Given request →
In the listing below, repeat word for word the lines from the one containing "Image resolution: width=1400" through the one containing "[x=1327, y=276]", including both of those lines.
◆ ◆ ◆ ◆
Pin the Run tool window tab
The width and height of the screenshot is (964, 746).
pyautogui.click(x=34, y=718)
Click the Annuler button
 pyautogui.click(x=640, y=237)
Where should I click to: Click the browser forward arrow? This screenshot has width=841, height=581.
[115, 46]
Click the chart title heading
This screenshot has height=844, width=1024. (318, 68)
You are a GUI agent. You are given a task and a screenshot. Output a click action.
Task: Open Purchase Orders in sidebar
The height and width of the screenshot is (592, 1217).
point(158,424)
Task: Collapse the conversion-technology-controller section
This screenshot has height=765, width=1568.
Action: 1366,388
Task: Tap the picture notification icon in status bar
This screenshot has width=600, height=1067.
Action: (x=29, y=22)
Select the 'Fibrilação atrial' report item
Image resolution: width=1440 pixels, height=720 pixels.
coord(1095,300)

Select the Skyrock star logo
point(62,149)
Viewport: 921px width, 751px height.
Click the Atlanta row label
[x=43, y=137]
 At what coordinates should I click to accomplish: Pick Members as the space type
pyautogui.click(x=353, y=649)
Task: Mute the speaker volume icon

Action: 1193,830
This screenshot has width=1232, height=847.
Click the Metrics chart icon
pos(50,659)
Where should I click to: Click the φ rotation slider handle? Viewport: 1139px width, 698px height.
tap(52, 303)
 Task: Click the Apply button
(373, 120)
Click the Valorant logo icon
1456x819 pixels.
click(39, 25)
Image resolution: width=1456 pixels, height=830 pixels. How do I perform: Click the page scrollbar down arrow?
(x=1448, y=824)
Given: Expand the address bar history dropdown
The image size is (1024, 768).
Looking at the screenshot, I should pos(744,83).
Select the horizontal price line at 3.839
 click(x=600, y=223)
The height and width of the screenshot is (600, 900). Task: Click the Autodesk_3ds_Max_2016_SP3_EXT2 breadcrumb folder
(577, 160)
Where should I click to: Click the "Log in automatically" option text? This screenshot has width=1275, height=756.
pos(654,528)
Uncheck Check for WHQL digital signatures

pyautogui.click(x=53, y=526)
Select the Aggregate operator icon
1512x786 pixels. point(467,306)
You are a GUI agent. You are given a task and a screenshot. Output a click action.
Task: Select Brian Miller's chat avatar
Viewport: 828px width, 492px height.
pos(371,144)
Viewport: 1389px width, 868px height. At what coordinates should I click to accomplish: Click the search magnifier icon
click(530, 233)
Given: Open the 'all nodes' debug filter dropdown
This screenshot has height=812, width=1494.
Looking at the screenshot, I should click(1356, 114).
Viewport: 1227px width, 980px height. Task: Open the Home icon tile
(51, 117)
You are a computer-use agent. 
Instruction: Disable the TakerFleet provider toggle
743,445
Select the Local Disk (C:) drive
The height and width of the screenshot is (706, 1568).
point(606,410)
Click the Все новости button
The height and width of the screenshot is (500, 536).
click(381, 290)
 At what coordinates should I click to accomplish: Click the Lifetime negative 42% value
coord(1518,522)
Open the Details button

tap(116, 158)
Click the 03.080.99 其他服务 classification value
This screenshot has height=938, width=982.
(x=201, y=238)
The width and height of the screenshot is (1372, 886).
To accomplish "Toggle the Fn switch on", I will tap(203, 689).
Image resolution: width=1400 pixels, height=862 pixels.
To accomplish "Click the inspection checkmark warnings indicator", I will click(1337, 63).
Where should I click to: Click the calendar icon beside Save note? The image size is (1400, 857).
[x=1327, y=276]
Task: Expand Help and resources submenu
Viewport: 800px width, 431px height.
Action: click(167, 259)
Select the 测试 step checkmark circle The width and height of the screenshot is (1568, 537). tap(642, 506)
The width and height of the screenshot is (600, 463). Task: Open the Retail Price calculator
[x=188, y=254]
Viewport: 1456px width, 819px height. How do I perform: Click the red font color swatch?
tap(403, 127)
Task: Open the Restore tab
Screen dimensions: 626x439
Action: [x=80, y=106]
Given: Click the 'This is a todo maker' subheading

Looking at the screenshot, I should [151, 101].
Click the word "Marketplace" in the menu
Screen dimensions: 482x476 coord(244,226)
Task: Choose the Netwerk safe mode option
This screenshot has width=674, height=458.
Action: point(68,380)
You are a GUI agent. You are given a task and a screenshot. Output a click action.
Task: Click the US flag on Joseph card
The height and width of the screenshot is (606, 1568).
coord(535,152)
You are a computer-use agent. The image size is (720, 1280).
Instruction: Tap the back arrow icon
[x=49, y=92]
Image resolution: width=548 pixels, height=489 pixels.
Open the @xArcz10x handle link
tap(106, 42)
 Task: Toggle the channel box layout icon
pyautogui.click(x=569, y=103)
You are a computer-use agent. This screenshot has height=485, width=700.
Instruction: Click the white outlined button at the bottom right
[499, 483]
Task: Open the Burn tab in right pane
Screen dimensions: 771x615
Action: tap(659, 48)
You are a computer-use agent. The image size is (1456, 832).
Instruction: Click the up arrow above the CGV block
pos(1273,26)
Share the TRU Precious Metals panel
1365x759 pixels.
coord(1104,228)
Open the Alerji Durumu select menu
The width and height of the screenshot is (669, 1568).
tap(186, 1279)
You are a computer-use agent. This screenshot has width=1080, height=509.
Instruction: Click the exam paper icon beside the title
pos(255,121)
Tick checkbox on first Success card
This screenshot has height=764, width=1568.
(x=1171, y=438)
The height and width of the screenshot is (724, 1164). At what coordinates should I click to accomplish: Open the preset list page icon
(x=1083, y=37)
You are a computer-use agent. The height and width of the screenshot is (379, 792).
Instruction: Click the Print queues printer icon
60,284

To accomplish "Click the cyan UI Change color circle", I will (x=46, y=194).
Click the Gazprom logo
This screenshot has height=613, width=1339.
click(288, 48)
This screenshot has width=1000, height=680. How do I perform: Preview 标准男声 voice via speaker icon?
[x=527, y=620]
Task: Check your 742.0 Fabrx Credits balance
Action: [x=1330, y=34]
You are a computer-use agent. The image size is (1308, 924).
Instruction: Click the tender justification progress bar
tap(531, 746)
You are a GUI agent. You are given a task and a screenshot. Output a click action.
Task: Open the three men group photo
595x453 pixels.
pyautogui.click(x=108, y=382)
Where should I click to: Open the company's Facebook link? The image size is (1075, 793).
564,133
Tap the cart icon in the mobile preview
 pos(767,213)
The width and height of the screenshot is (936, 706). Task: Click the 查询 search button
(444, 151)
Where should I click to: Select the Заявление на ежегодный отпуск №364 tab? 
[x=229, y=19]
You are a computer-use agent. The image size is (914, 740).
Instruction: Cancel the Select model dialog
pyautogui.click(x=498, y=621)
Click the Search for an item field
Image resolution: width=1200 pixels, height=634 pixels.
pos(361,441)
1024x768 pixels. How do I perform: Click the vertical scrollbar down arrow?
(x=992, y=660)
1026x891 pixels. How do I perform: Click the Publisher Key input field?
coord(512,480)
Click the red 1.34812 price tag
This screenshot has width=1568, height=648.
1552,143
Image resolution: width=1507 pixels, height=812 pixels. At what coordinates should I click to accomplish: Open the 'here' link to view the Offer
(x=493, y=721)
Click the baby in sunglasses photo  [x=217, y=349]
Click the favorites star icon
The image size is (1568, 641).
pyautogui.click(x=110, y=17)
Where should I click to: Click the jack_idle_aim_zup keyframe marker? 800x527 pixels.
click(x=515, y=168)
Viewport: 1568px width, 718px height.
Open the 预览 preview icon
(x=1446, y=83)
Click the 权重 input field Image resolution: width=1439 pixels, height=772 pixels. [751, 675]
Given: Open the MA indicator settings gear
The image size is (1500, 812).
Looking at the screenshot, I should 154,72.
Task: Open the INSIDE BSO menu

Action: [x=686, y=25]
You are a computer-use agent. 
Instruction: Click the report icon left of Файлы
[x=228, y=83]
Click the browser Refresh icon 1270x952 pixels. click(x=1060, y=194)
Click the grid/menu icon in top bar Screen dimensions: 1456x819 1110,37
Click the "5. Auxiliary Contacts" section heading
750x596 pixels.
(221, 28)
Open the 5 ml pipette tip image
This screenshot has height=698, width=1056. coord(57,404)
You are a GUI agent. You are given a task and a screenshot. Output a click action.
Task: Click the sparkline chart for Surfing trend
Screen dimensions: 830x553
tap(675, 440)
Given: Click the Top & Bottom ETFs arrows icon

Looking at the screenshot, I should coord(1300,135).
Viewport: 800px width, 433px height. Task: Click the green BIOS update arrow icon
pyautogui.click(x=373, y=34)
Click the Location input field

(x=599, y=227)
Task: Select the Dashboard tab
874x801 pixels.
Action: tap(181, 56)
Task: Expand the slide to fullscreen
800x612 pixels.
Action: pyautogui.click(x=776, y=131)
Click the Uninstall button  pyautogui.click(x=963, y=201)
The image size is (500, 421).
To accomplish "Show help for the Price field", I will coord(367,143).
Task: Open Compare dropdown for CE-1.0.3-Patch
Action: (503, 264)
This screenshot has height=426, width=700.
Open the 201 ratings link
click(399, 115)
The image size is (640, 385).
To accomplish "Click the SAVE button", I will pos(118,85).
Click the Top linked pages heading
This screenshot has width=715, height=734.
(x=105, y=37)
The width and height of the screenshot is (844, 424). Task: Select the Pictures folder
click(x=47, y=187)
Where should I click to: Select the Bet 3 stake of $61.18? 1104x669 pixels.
◆ ◆ ◆ ◆
Output of the task →
Image resolution: width=1400 pixels, height=862 pixels.
To accomplish "Click the inspection checkmark warnings indicator", I will click(1337, 63).
Where should I click to: Click the calendar icon beside Save note? The image size is (1400, 857).
[x=1327, y=276]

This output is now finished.